L’imaginaire artistique et poétique a façonné pour longtemps un idéal du corps féminin qui perdure aujourd’hui. Au XXIe siècle comme au XVIe, le soin apporté au sourcil ne relève pas seulement d’un souci de netteté hygiénique ; il doit se conformer à certains standards esthétiques concernant la symétrie, la ligne, la couleur ou le volume. Crayons, brossettes, pochoirs et pinces sont les instruments privilégiés qu’on utilise traditionnellement dans les instituts de beauté. Certains, tel l’« Atelier du Sourcil », mettent au point des savoir‑faire originaux, comme la pratique du brow up, qui vise à embellir le regard en donnant de la matière et du relief aux poils — sculptés à la verticale grâce à une colle hydrosoluble.
Exemple de pochoirs à sourcil réutilisables, de formes variées.

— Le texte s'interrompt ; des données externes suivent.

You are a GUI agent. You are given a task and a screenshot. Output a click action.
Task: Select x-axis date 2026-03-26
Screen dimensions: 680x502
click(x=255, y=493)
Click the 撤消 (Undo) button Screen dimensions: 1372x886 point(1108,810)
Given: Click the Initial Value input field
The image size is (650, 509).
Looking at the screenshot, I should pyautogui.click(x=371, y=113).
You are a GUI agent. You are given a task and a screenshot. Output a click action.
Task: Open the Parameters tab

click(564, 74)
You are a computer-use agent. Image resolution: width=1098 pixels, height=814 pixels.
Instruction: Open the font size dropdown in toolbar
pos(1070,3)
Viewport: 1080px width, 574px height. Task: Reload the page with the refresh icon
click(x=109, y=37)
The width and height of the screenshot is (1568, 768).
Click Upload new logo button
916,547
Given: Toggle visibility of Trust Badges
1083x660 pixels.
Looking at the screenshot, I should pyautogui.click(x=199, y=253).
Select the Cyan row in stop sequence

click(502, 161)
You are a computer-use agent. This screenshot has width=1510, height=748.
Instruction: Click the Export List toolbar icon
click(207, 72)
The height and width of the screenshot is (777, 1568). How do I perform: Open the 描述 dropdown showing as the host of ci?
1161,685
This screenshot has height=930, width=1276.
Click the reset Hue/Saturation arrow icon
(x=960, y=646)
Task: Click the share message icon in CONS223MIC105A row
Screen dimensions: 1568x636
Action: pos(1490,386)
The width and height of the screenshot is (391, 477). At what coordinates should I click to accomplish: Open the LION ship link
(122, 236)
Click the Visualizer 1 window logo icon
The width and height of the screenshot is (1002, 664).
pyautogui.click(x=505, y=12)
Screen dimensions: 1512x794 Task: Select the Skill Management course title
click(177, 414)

Pour une restructuration plus durable de l’arcade sourcilière, on aura recours à la dermopigmentation : soit à l’aide d’aiguilles, comme pour les tatouages (dermographie), soit à l’aide de petites lames qui viennent griffer superficiellement la peau (microblading). Ce maquillage semi‑permanent permet d’offrir une certaine densité aux sourcils et est prisé des femmes qui souhaitent suivre la mode orientale du « sourcil à la libanaise », semblable à un accent circonflexe. Le sommet doit être marqué et offrir une structure bien épaisse, qui rétrécit légèrement vers la pointe. Les poils sont maîtrisés, alignés et lissés jusqu’à l’opacité : fourni, mais non broussailleux, le sourcil libanais ne laisse pas entrevoir la peau au travers. À cette fin peut aussi servir la trichopigmentation, bien connue des spécialistes.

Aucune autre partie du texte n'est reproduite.